Устроившись за столом в противоположном углу сидит, что-то пишет на белом листе бумаги. Имени на бейджике не разглядеть. Время от времени она выпрямляется, поправляет короткие ярко-рыжие волосы, убранные ободком с крупным зеленым цветком. Вся она как-то выделяется на фоне бледных людей вокруг – ее блузка малинового цвета светится из дальнего угла, как свеча в темноте. Интересно, что она так усердно пишет?

Открывается и громко хлопает дверь – это появляется Тим – рыжий и конопатый, как из детской песенки. В противовес его немного женскому лицу и нелепо растрепанным волосам – солидный галстук и рубашка. Любитель делового стиля. Что ж. владельца ресторана видно издалека.

– Что ж ты, друг мой, сидишь такой печальный? – сам он светился счастьем.

– Закажи себе сперва что-нибудь. У меня к тебе серьезный разговор.

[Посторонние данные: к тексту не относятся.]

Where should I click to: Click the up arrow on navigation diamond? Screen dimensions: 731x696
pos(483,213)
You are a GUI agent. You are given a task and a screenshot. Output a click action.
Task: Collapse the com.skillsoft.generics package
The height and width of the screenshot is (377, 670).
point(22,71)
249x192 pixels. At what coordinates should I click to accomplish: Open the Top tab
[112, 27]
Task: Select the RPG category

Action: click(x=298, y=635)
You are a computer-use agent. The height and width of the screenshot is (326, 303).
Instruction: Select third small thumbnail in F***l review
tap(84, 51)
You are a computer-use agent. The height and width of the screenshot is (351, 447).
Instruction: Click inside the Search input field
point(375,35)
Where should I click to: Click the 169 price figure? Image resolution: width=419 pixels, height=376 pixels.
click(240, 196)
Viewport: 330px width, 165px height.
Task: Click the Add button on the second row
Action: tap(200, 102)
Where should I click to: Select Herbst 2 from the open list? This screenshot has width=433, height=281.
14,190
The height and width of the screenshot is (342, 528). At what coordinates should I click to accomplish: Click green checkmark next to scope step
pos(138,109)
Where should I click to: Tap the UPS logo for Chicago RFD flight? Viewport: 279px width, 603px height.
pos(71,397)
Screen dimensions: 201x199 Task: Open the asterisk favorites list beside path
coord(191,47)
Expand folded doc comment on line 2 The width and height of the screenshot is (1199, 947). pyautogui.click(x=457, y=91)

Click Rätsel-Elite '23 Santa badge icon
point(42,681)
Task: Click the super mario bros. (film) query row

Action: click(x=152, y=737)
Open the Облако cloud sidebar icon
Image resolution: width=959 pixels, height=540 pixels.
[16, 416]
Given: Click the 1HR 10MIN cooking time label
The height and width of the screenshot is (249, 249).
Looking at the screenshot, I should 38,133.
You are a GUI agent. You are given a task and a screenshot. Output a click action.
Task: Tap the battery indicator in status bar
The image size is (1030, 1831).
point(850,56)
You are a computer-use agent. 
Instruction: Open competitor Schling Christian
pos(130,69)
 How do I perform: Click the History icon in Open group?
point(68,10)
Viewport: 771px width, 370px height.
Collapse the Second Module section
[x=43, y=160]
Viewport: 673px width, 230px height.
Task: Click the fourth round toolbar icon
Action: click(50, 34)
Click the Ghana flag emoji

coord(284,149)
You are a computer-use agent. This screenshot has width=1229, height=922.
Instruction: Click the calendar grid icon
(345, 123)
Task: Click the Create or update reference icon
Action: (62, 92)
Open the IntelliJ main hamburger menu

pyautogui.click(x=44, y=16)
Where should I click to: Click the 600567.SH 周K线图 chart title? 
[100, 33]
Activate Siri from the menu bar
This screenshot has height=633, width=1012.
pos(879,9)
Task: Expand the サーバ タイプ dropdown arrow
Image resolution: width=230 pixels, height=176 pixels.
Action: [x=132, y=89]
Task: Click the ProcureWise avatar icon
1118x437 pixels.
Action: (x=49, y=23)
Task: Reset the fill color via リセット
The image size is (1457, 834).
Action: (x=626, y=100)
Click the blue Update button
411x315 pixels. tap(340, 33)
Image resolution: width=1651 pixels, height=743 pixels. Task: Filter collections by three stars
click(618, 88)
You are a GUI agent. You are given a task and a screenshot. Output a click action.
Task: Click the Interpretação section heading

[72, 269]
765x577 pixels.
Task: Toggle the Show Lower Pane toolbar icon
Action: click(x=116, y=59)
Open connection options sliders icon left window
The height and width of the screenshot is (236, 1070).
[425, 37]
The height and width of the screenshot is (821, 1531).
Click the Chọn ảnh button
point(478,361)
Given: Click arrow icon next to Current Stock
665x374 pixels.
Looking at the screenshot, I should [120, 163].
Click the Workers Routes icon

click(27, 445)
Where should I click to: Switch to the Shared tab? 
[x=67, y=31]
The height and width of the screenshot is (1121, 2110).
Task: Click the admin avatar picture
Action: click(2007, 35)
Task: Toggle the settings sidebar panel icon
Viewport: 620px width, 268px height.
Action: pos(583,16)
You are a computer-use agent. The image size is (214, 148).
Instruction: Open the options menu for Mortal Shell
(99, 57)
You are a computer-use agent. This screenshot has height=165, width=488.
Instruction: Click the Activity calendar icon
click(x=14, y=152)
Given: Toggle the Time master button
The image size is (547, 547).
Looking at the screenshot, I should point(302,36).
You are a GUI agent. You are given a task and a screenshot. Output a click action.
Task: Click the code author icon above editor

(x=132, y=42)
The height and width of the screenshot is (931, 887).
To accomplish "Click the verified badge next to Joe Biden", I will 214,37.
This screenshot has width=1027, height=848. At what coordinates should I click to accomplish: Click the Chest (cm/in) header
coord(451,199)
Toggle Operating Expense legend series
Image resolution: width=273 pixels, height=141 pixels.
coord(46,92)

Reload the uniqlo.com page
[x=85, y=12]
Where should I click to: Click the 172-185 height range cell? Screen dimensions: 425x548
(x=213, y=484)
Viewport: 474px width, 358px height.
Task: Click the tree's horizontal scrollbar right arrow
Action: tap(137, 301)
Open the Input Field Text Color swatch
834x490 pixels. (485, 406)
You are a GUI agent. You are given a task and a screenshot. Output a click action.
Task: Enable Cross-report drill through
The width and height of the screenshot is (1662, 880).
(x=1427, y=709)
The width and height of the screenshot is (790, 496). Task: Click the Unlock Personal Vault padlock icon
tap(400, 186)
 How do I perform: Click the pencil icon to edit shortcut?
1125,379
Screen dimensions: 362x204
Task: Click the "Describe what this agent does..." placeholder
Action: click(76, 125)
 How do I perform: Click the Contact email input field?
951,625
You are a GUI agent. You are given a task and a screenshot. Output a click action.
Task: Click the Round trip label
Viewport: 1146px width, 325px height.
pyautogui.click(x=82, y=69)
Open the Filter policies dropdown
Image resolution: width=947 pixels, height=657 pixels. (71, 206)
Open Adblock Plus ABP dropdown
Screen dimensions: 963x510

Мой голос кажется чужим, неродным. Неужели это говорю я?..

Краем глаза замечаю разворот рыжей копны волос и зеленого цветка в мою сторону. Делаю вид, что не замечаю ее. Пусть себе пишет дальше.

Официант приносит наш заказ, два кофе, уходит. Все это время мы сидим молча. Тим – чуткий человек, замечает малейшие мои колебания. А еще невероятный везунчик. Накопил денег, вслед за мной перебрался в Москву, получив от своего старшего двоюродного брата ресторан; тот решил резко сменить сферу деятельности, и о дальнейшей его судьбе история умалчивает.